***** Data provided *****

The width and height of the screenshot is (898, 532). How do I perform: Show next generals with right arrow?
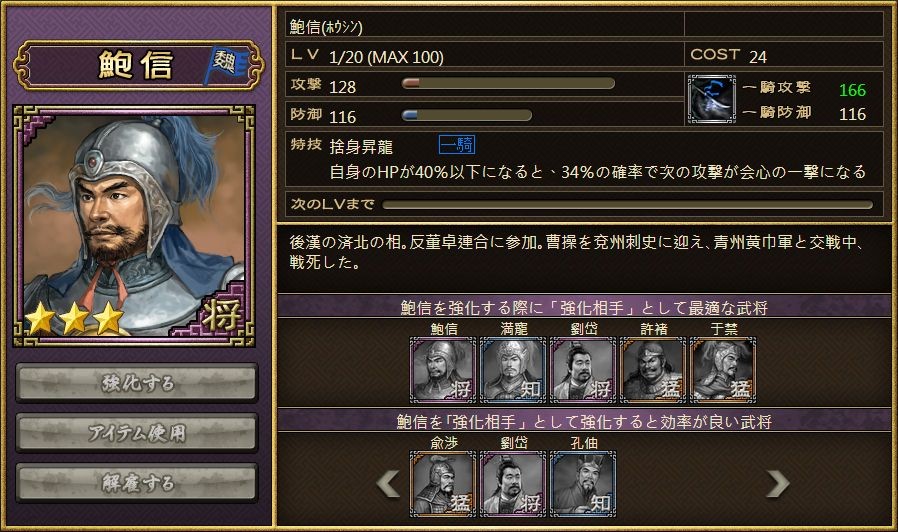coord(778,484)
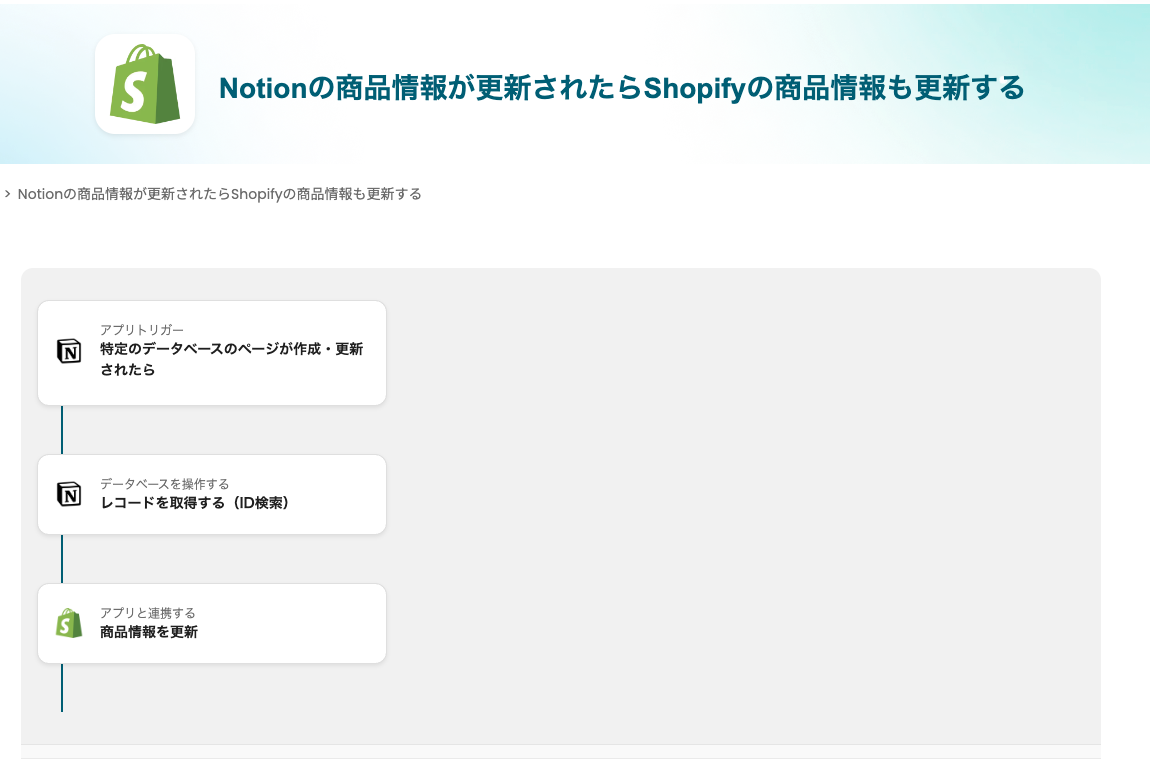Click the Notion icon on the app trigger card

[69, 351]
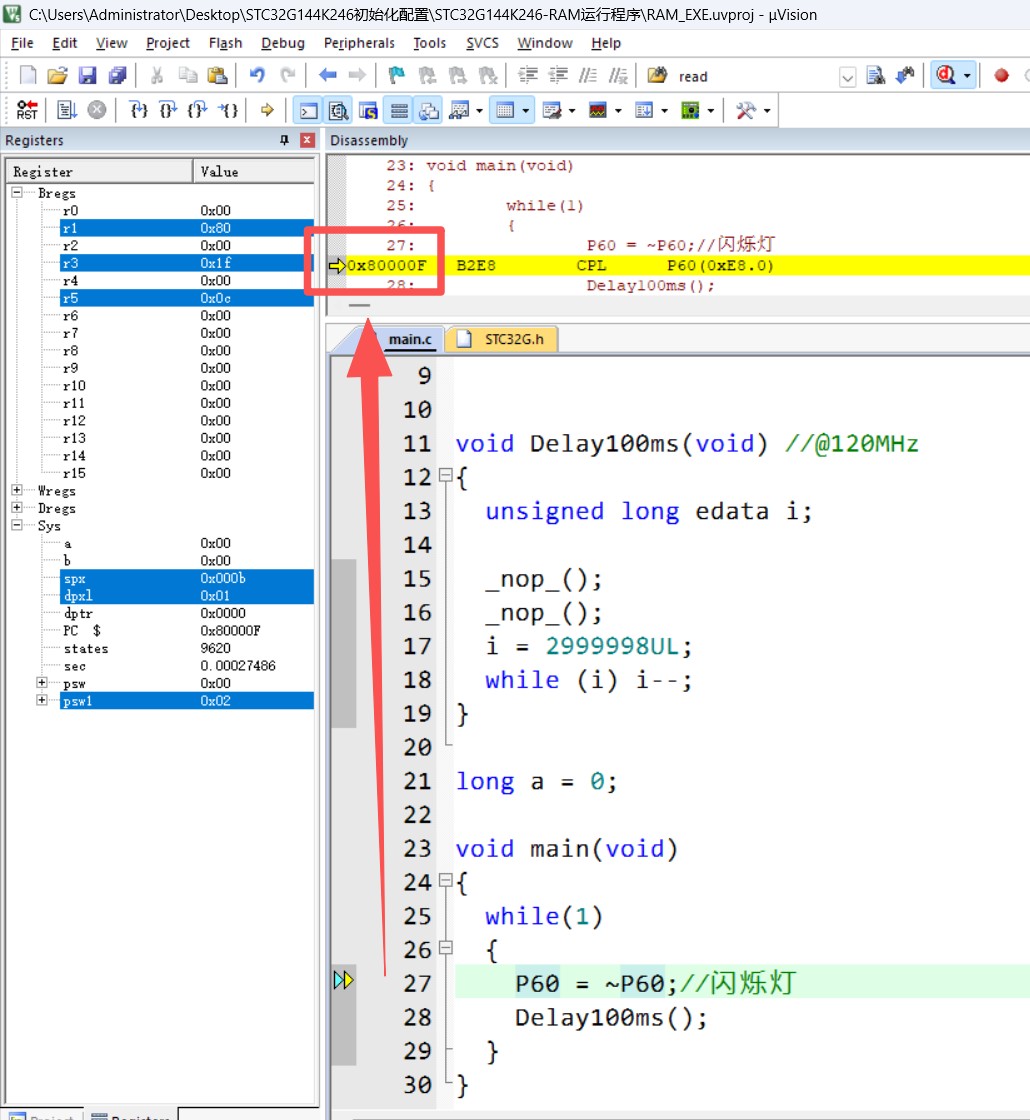Insert breakpoint using red dot icon
Image resolution: width=1030 pixels, height=1120 pixels.
click(x=1001, y=76)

*****

### Work request
The records above should be repeated exactly, with no pictures in the copy.

### Response to this task
The width and height of the screenshot is (898, 532). How do I perform: Show next generals with right arrow?
coord(778,484)
Click the Notion icon on the app trigger card

[69, 351]
Insert breakpoint using red dot icon
Image resolution: width=1030 pixels, height=1120 pixels.
click(x=1001, y=76)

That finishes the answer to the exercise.